■ What the exercise asks
Give back, unchanged, the lines from the one containing "This screenshot has height=896, width=1344." to the end of the listing, inclusive of both.

■ Records to use
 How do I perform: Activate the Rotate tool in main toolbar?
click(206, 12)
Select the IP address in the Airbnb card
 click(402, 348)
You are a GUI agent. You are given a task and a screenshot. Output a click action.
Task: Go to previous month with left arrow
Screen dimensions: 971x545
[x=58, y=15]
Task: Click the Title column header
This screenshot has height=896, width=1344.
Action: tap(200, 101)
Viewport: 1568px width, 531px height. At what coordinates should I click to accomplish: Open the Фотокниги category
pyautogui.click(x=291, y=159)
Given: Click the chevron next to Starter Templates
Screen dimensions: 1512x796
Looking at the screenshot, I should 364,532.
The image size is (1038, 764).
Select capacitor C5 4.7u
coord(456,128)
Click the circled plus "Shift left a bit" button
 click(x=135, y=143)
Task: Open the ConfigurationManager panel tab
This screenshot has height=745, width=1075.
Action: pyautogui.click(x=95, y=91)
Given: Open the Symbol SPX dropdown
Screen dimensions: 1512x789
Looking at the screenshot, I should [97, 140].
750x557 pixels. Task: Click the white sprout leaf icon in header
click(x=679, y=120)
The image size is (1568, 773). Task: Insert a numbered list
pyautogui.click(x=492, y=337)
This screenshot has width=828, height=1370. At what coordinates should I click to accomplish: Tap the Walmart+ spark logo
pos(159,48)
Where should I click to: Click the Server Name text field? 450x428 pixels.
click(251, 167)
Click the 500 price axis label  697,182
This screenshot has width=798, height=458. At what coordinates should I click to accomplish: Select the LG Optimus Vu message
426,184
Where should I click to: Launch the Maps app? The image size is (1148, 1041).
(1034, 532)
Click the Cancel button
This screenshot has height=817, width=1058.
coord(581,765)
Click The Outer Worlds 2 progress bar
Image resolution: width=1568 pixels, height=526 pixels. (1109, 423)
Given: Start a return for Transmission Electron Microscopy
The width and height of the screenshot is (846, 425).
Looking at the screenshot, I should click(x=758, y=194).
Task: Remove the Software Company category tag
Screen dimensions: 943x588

■ Answer to this problem
This screenshot has height=896, width=1344.
Action: tap(200, 101)
Viewport: 1568px width, 531px height. At what coordinates should I click to accomplish: Open the Фотокниги category
pyautogui.click(x=291, y=159)
Given: Click the chevron next to Starter Templates
Screen dimensions: 1512x796
Looking at the screenshot, I should 364,532.
The image size is (1038, 764).
Select capacitor C5 4.7u
coord(456,128)
Click the circled plus "Shift left a bit" button
 click(x=135, y=143)
Task: Open the ConfigurationManager panel tab
This screenshot has height=745, width=1075.
Action: pyautogui.click(x=95, y=91)
Given: Open the Symbol SPX dropdown
Screen dimensions: 1512x789
Looking at the screenshot, I should [97, 140].
750x557 pixels. Task: Click the white sprout leaf icon in header
click(x=679, y=120)
The image size is (1568, 773). Task: Insert a numbered list
pyautogui.click(x=492, y=337)
This screenshot has width=828, height=1370. At what coordinates should I click to accomplish: Tap the Walmart+ spark logo
pos(159,48)
Where should I click to: Click the Server Name text field? 450x428 pixels.
click(251, 167)
Click the 500 price axis label  697,182
This screenshot has width=798, height=458. At what coordinates should I click to accomplish: Select the LG Optimus Vu message
426,184
Where should I click to: Launch the Maps app? The image size is (1148, 1041).
(1034, 532)
Click the Cancel button
This screenshot has height=817, width=1058.
coord(581,765)
Click The Outer Worlds 2 progress bar
Image resolution: width=1568 pixels, height=526 pixels. (1109, 423)
Given: Start a return for Transmission Electron Microscopy
The width and height of the screenshot is (846, 425).
Looking at the screenshot, I should click(x=758, y=194).
Task: Remove the Software Company category tag
Screen dimensions: 943x588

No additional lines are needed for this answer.